The term used in the creation story for “shrub of the field” is siach ha-sadeh. The Torah employs a similar phrase later in Genesis when recounting that Isaac went out in the late afternoon “to meditate in the field” (la-suach basadeh) (Gen. 24:63) – a phrase the Talmudic rabbis understood as a reference to prayer (Berakhot 26b). Adam prays for the still-barren soil and Isaac prays in the fields and then for the alleviation of his wife’s barrenness. As the Talmud suggests, their prayers do not just nourish the natural world; they also, as it were, sustain and nourish God.

The connection between the growing blades of grass and the prayer of the human heart is captured beautifully in Shirat Ha-Asavim, a song by Naomi Shemer based on sources from Rebbe Nachman of Bratslav:

Know that each and every blade of grass has its own song…
How beautiful and pleasant to hear their song
It is very good to pray among them and to serve God in joy.
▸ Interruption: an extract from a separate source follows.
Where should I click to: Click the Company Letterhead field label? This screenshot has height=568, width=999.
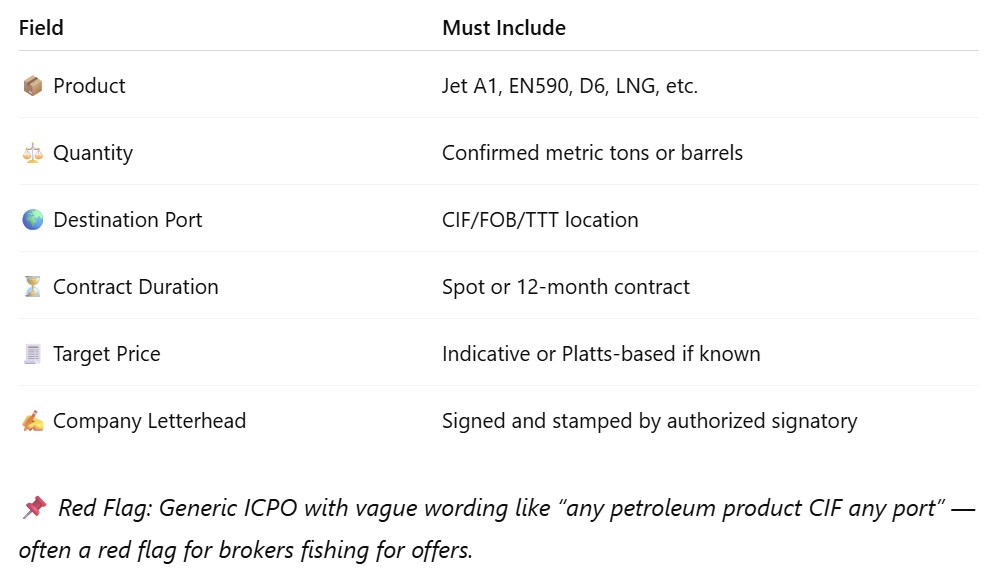coord(150,421)
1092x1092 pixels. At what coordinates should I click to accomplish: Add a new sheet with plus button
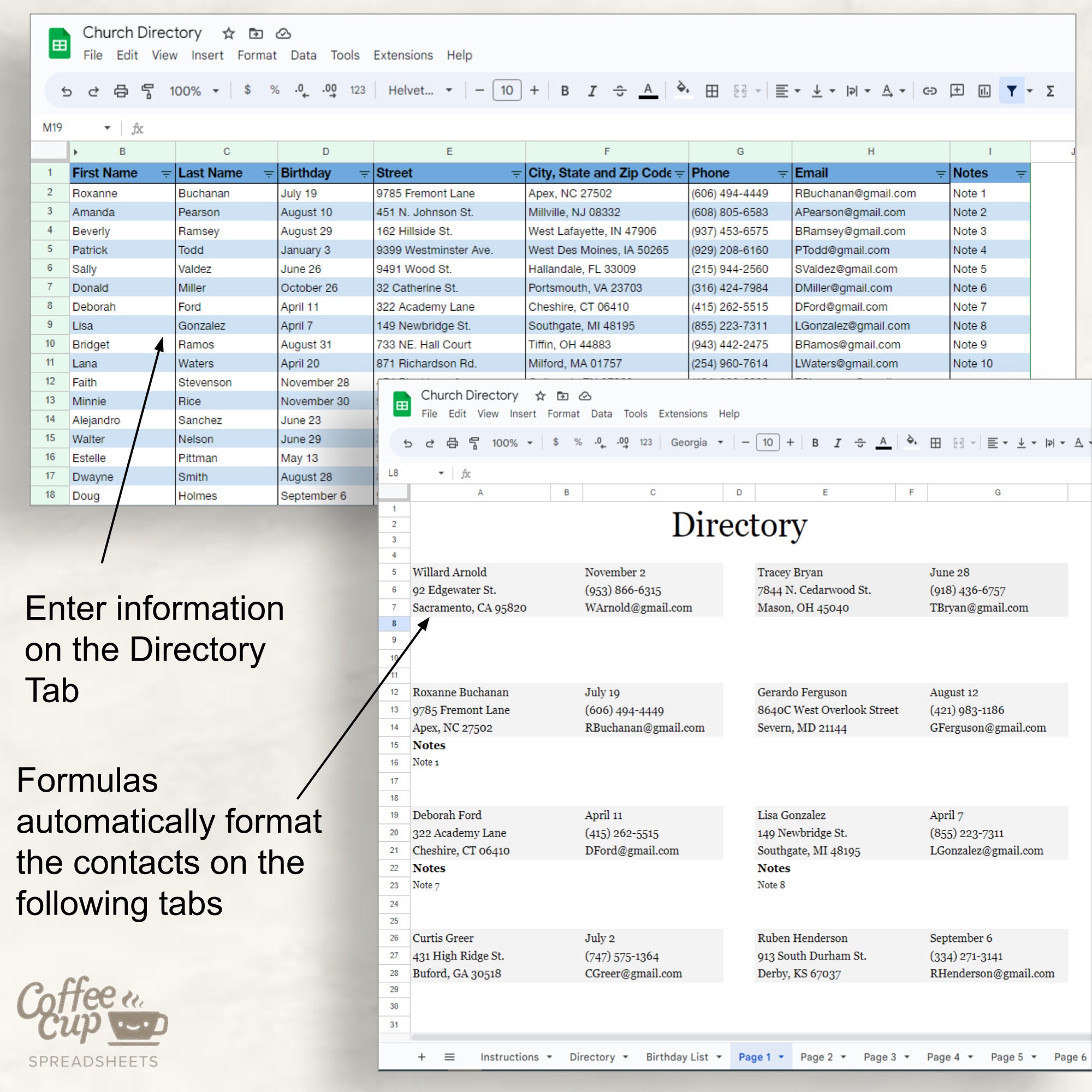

Isaac, who prayed among the blades of grass when he meditated in the field, ultimately succeeded in arousing divine mercy – his wife became pregnant with twins. Our parsha teaches that once Isaac became a father, he “sowed seeds in that land and reaped a hundredfold” (26:12). Issac the infertile patriarch is transformed not just into a father of multiples, but also into a sower of plentiful seeds. From the formerly impotent Isaac we learn about the potency of prayer to coax forth dormant potential – in the earth, and within ourselves.